→ **Description of the task**: Convert the material starting at the line that contains "Task: Order the trim for $52,990" and ending at the line that contains "click(1112, 233)" into a numbered list, omitting blank lines. Include only those lines, and leave the pictures out.

→ **Available records**:
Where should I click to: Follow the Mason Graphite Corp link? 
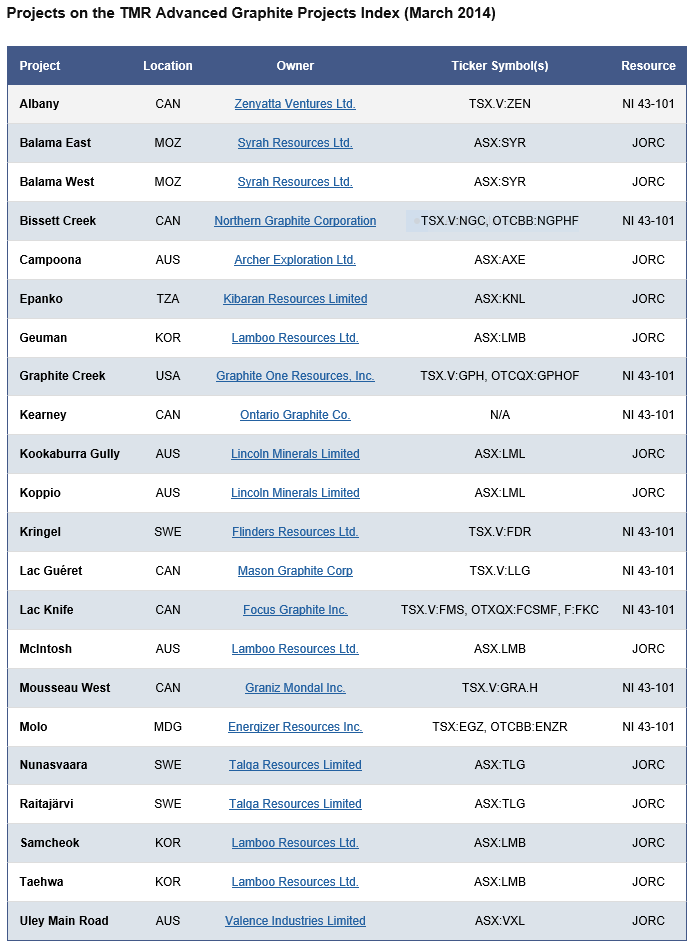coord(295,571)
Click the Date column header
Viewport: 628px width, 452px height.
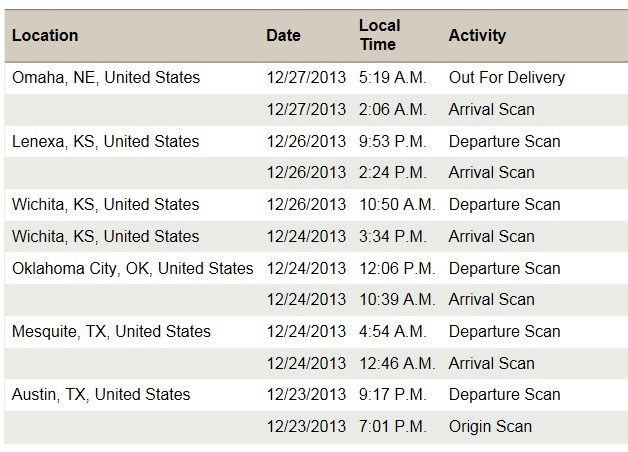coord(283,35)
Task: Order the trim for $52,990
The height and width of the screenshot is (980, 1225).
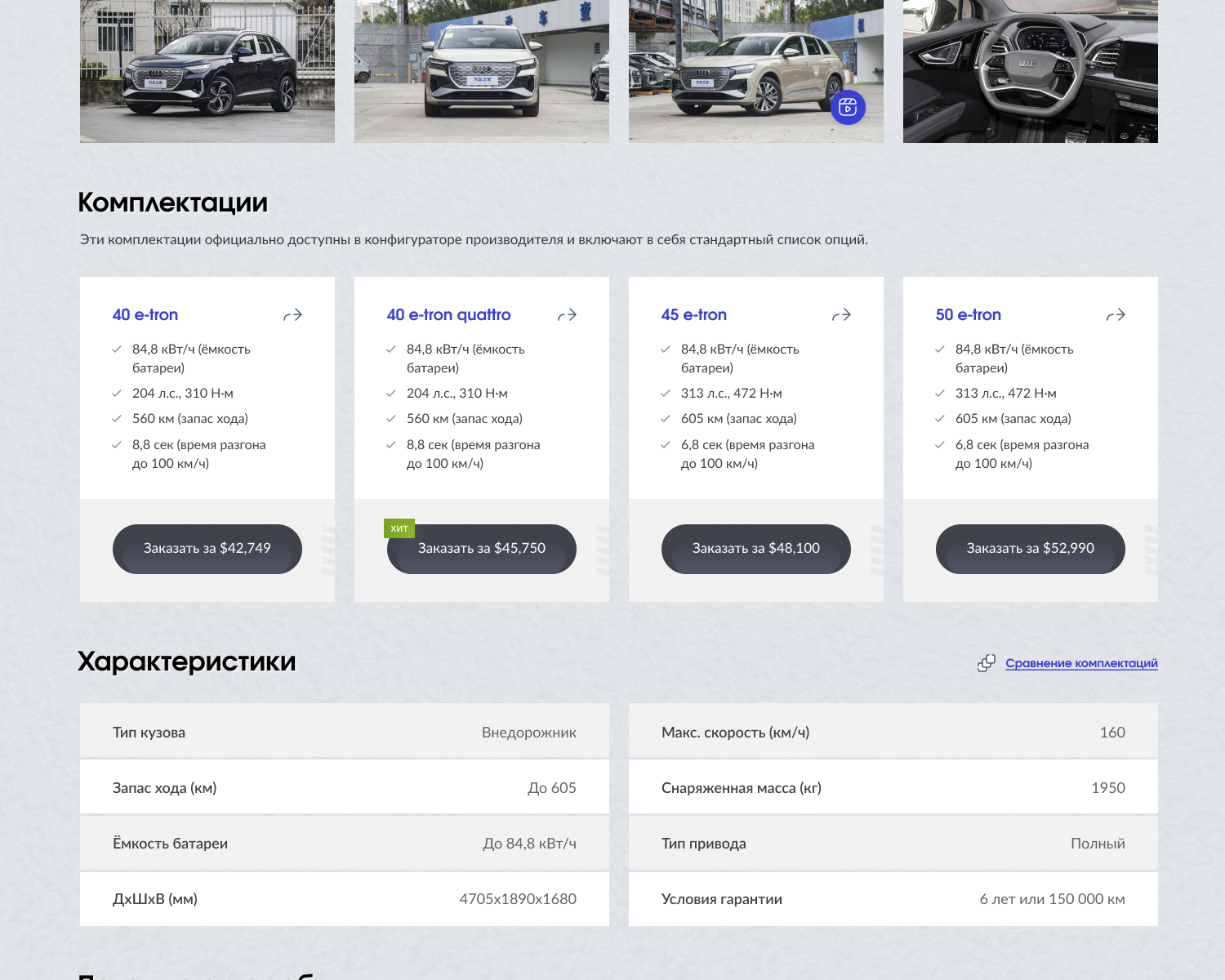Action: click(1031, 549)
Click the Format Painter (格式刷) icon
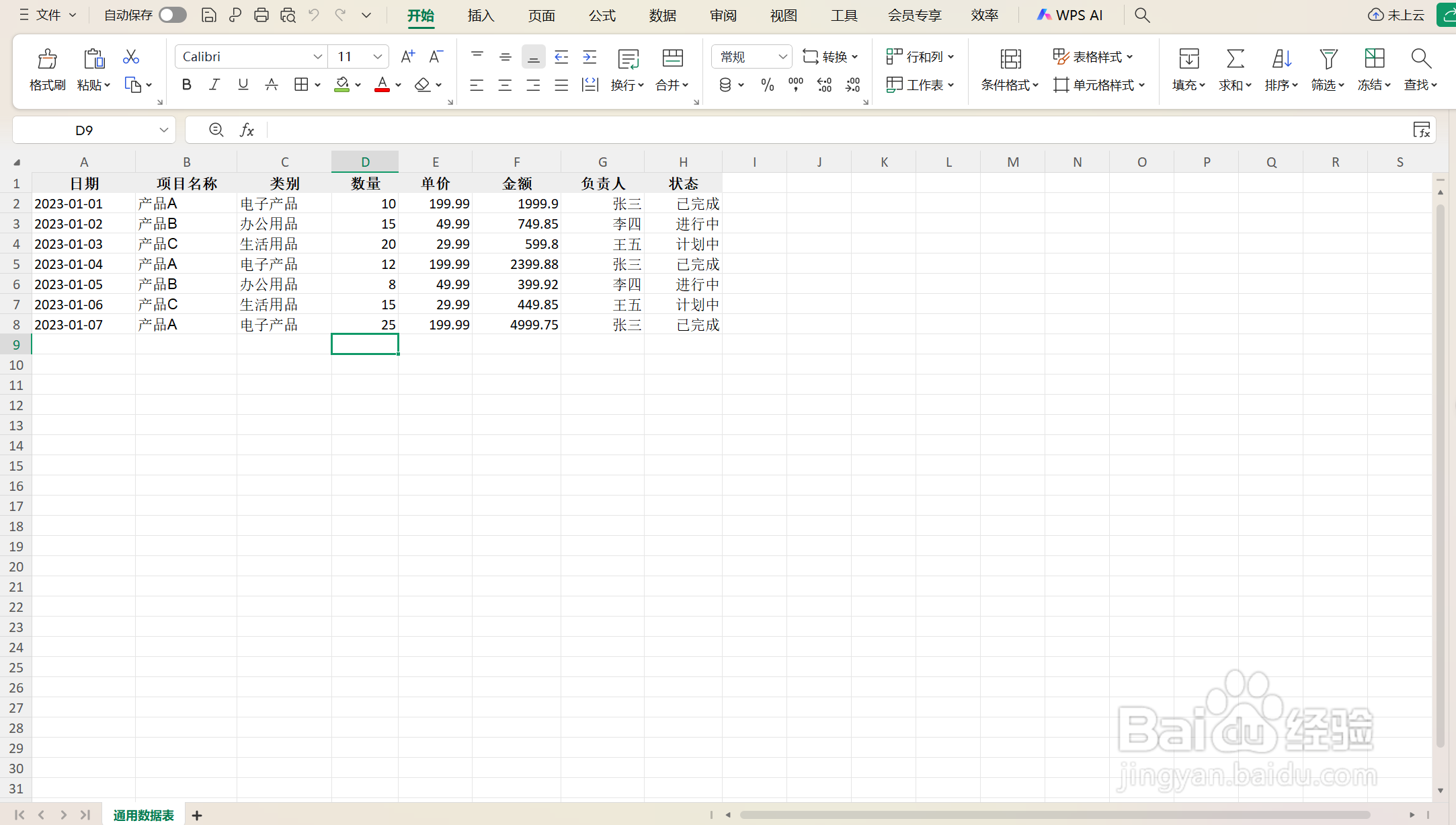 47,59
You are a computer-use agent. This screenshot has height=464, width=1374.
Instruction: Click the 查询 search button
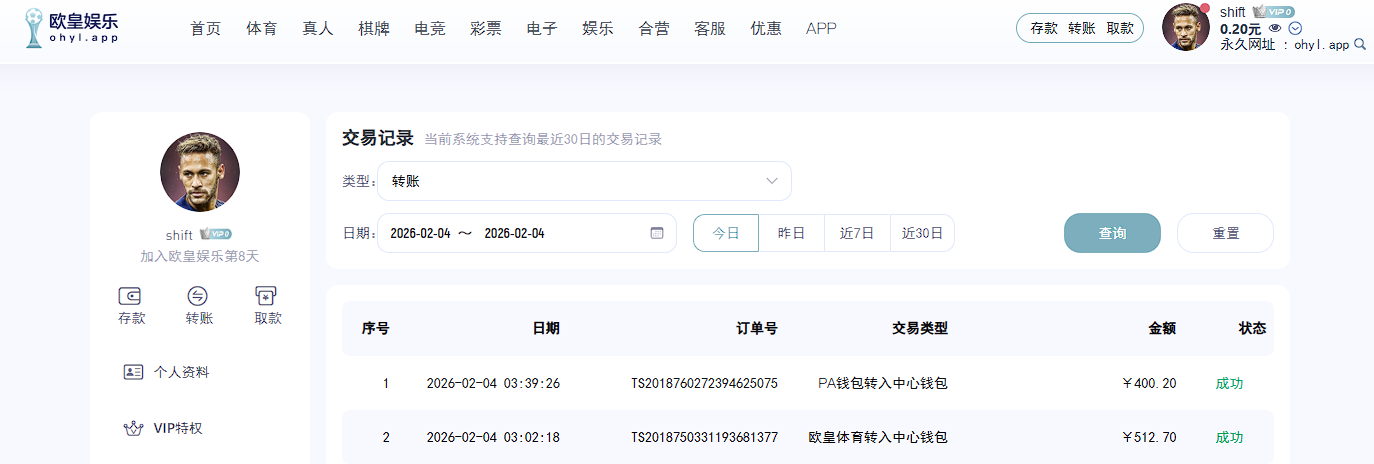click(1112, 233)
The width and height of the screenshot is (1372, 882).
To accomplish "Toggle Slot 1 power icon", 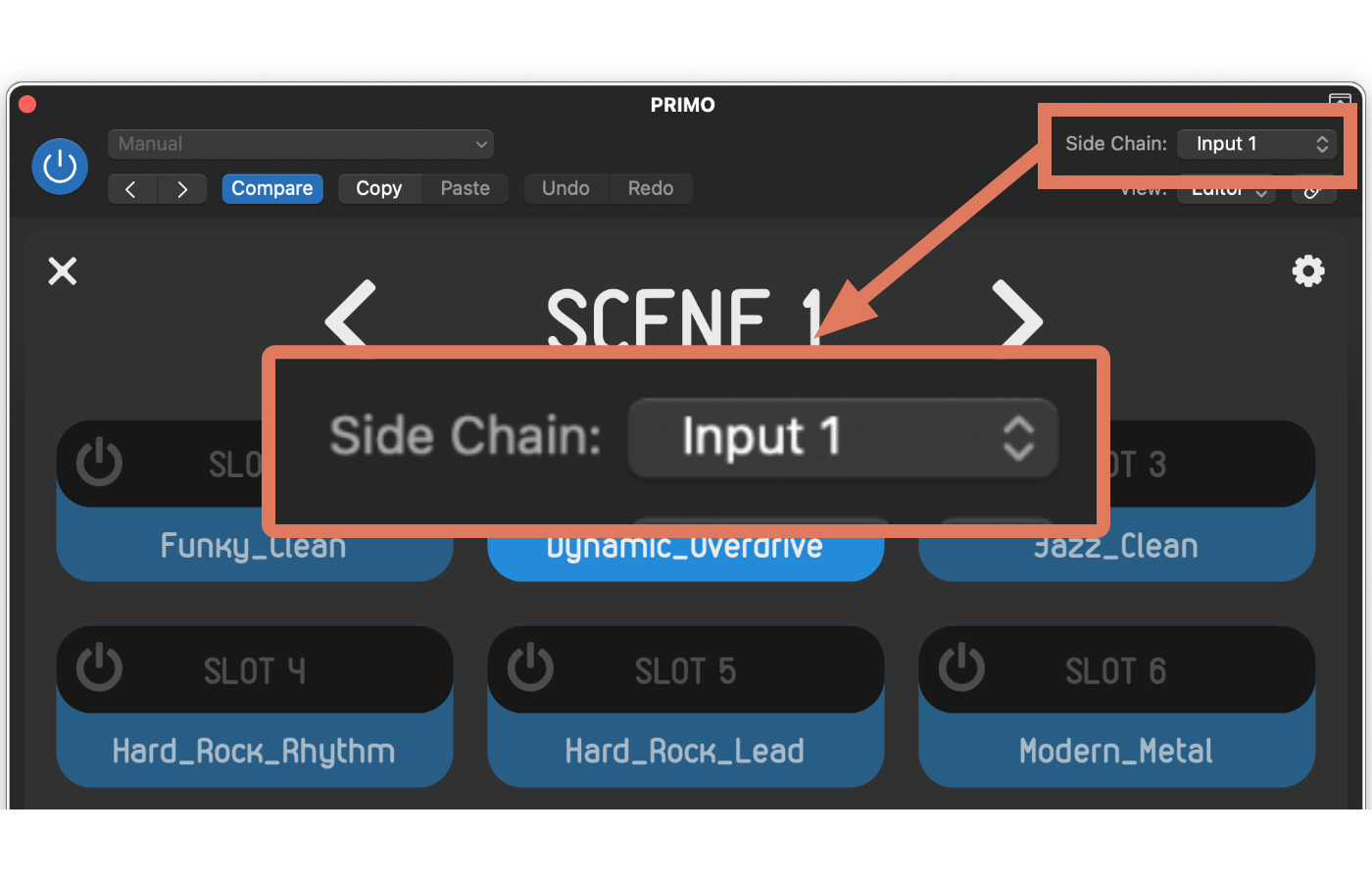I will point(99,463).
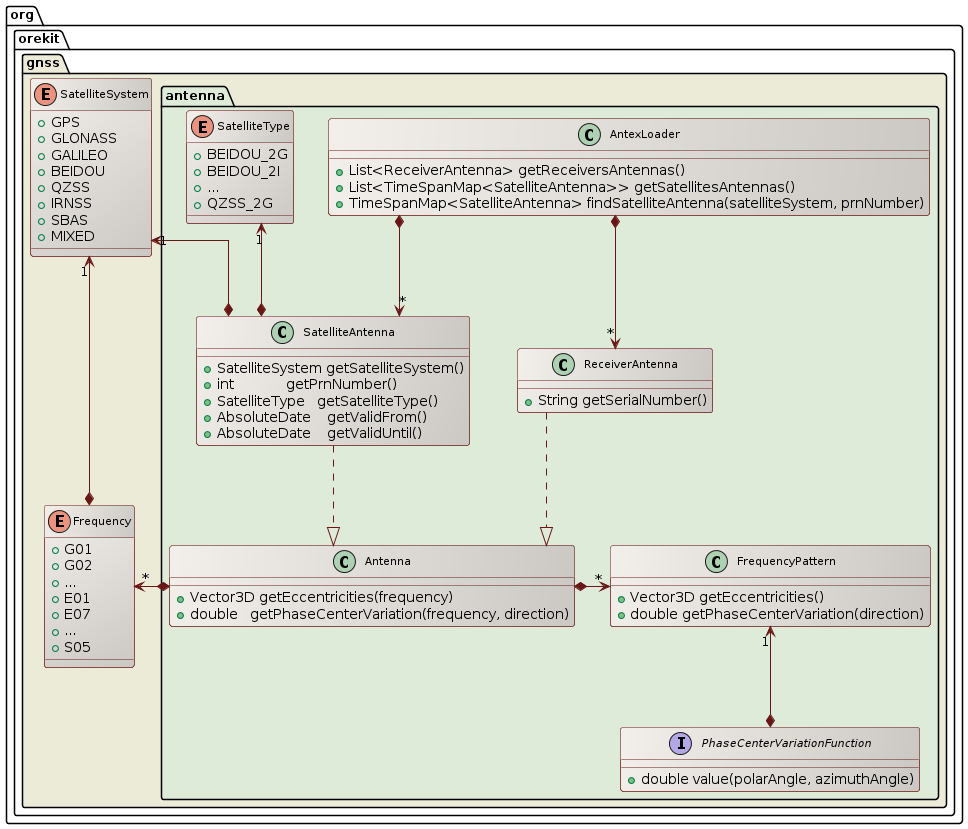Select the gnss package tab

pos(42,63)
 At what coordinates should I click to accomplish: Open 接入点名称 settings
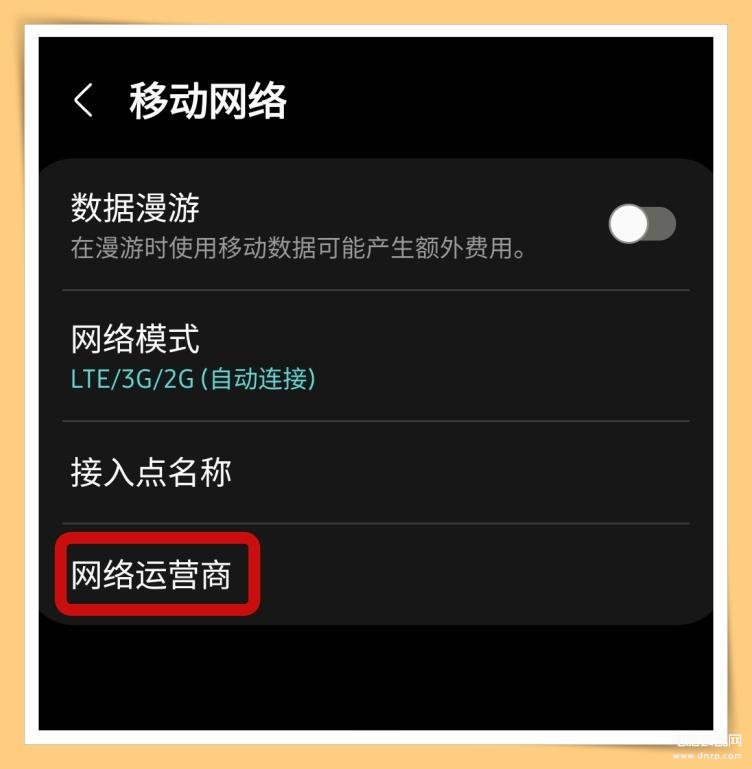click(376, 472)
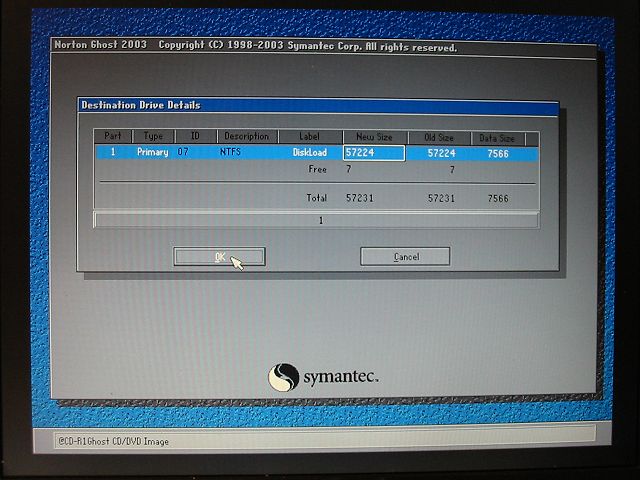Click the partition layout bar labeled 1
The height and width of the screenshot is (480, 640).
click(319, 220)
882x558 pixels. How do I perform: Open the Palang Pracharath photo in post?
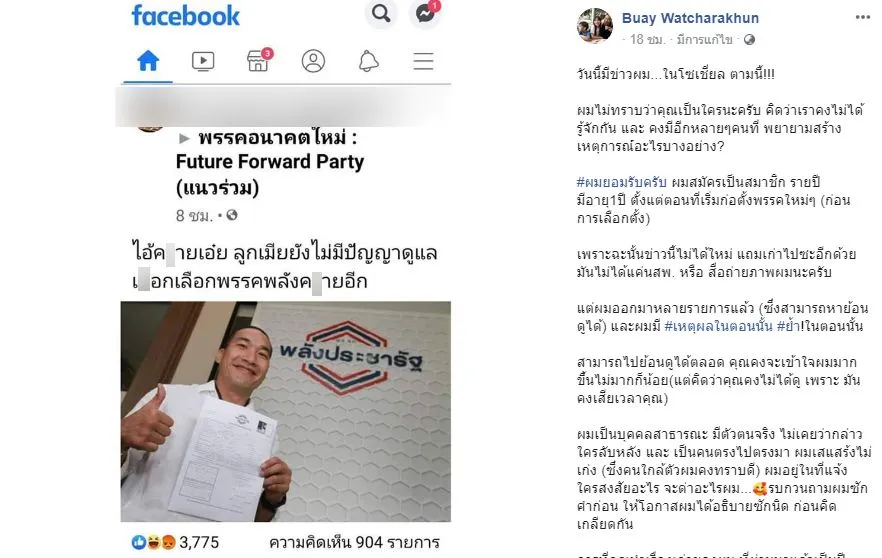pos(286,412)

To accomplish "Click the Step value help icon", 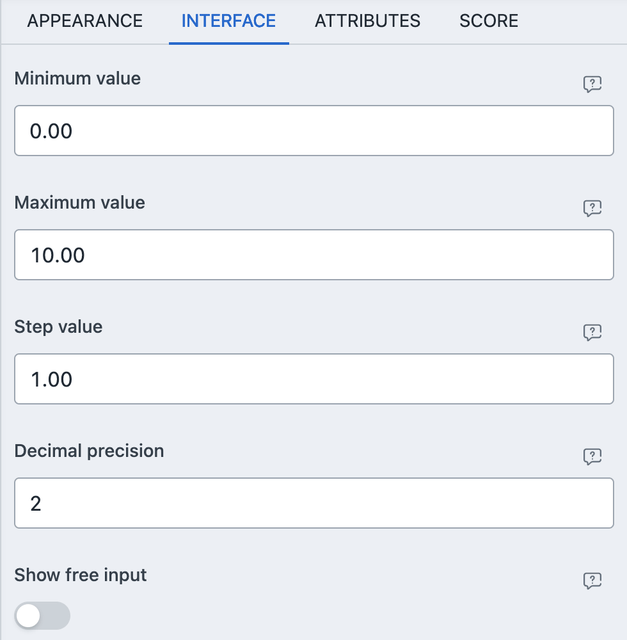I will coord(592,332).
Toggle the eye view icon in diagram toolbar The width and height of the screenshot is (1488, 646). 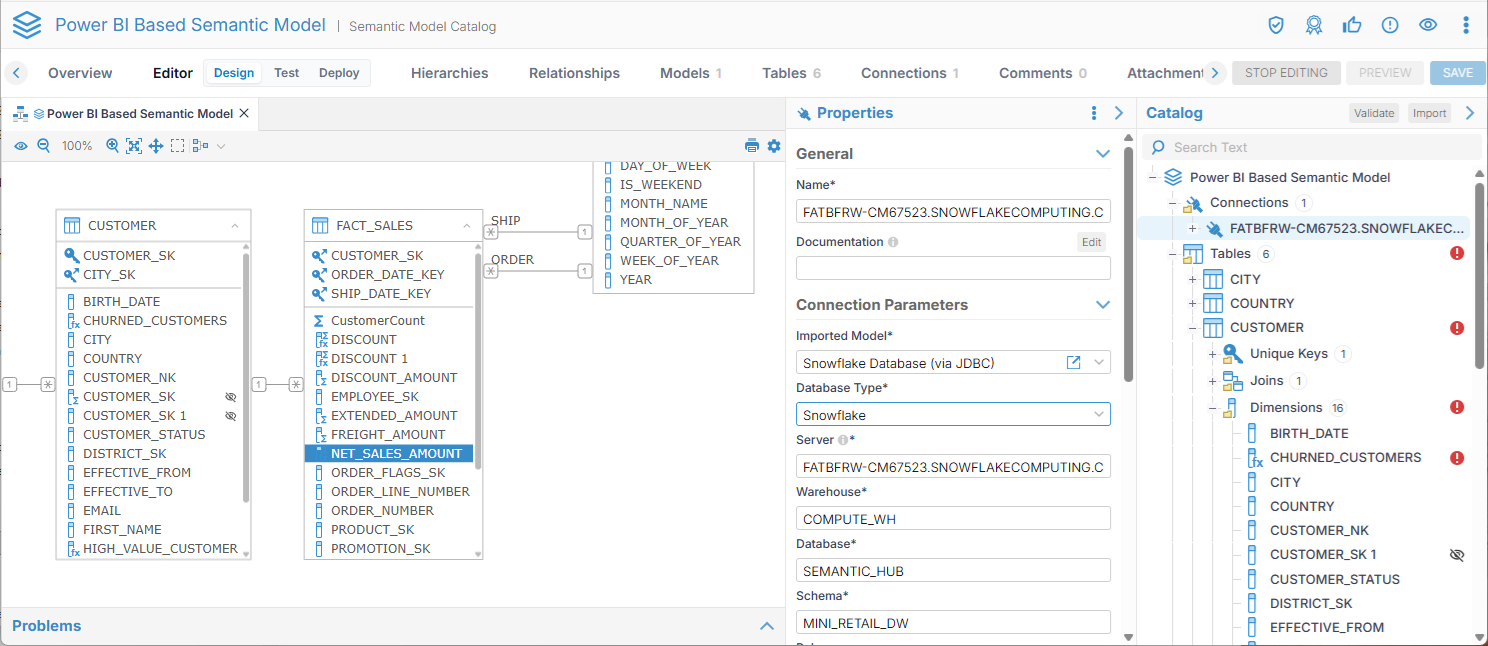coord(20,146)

→ **Answer to this task**:
1. Task: Order the trim for $52,990
2. The height and width of the screenshot is (980, 1225).
3. Action: click(1031, 549)
4. Click the Format Painter (格式刷) icon
5.  47,59
6. You are a computer-use agent. This screenshot has height=464, width=1374.
7. Instruction: Click the 查询 search button
8. click(1112, 233)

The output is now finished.